Select teachers neglect showing students Simulcast

Madeline Kempf Staff Writer

With the new 8 period schedule, 3 additional minutes were purposely added into second period for students to watch simulcast. Despite these extra given minutes, some teachers are still not showing the announcements. Recently an email has been sent out from the Assistant Principals reminding and requiring teachers to show simulcast.

“Often times, we get priorities different. In second period, we have fifty-three minutes and three minutes of second period is to show the simulcast so our job is to remind teachers to do that. I don’t think they think its not important; I think its just a haste to get a lesson started. So my job is to remind them to do it because its very important information there. Then after several reminders you’ll find that the vast majority will do it because it becomes an expectation and it becomes a ritual that you do it and it won’t become a problem after we build it in to what we do every day,” Assistant Principal Melvin Echard said.

Yet even with the constant reminders, there’s still a select few teachers that deprive their students of what they need to see.

“It doesn’t really surprise me because kids will just come in and for some reason say ‘We’re not allowed to watch simulcast’ or ‘teachers don’t show simulcast’ or ‘we never get to see simulcast’. I hear it all the time; it doesn’t surprise me,” simulcast teacher Cambri Ensminger said.

As teacher of the class, its bothersome to find out that all the effort her students give into it is unrecognized by those teachers who don’t show simulcast. The communication barrier between those who don’t show simulcast and those who’re hopeful to enforce it continue to stay content in the same mindset that they’ve all been in.

“I really wouldn’t say I’m disappointed, but I really just don’t understand why [teachers] wouldn’t. I know there are some with legitimate reasons like their projector doesn’t have a bulb or their sound doesn’t work or whatever the case is hardware-wise, but those that can show it and don’t show it….I’m not really sure why,” Ensminger said.

As she tries to understand why certain teachers refuse to show the news, her students are just as upset, if not more. They’ve also come to realize the lack of effort put in by some for them to see it.

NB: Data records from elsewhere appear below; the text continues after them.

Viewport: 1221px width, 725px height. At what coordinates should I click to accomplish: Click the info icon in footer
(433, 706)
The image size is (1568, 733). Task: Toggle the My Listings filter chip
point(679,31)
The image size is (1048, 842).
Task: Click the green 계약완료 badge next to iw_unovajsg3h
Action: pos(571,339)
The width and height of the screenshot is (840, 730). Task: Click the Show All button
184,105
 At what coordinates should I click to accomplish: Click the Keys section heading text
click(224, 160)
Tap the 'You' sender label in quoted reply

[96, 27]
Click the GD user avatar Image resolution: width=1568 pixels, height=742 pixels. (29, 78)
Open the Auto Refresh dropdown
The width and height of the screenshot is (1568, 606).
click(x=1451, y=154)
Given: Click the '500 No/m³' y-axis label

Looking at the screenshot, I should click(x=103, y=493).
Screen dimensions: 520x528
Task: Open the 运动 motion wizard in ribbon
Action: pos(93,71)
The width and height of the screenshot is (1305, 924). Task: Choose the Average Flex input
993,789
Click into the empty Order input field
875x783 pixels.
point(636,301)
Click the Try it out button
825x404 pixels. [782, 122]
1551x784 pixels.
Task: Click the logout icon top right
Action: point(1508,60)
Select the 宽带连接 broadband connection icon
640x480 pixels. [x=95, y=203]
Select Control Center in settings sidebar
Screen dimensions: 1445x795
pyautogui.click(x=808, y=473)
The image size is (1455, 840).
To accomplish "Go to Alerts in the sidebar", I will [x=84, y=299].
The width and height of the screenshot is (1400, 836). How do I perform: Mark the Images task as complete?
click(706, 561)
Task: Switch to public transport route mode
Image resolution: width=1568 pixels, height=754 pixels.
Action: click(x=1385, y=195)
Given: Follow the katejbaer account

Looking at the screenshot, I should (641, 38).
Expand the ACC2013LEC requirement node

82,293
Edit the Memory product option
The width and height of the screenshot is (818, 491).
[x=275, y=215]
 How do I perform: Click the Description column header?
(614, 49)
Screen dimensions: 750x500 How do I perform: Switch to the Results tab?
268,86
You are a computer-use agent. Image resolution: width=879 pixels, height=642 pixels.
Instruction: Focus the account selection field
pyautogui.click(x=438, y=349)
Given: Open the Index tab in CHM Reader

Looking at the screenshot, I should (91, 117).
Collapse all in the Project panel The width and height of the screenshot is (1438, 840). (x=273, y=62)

“I’ve asked some kids for feedback like ‘Do you ask your teachers to show it? and if you do, what do they say?’ The last thing I heard was that we don’t have time to show it, even though there are an additional three minutes built into the period just for that. The announcements are three minutes and we have an additional three minutes so it doesn’t really make sense to me why somebody wouldn’t show the announcements,” Ensminger said.

An email has been sent out reminding teachers to show the news but it proves ineffective as those few who never show it continue to ignore simulcast.

“Its kind of like a little slap on the wrists but that’s just about it. I don’t know if there need to be but consequences even if that’s just an email to an individual as opposed to the entire faculty.”

The same students are missing simulcast every day yet nothing has been done for them. As for Ensminger, hope lies in a change of more than an email. The dedication put forth for the students hasn’t gone unaccounted for.

“I really wish that more could be done in terms of enforcing, and i don’t know if enforcing is the word, but just verifying that it happens because it’s not all the teachers and it seems like it’s the same teachers so it doesn’t really make sense to me why it can’t be just individually with that particular teacher as opposed to this mass email. So it’s an email, so then what, the kids still don’t get to see it.”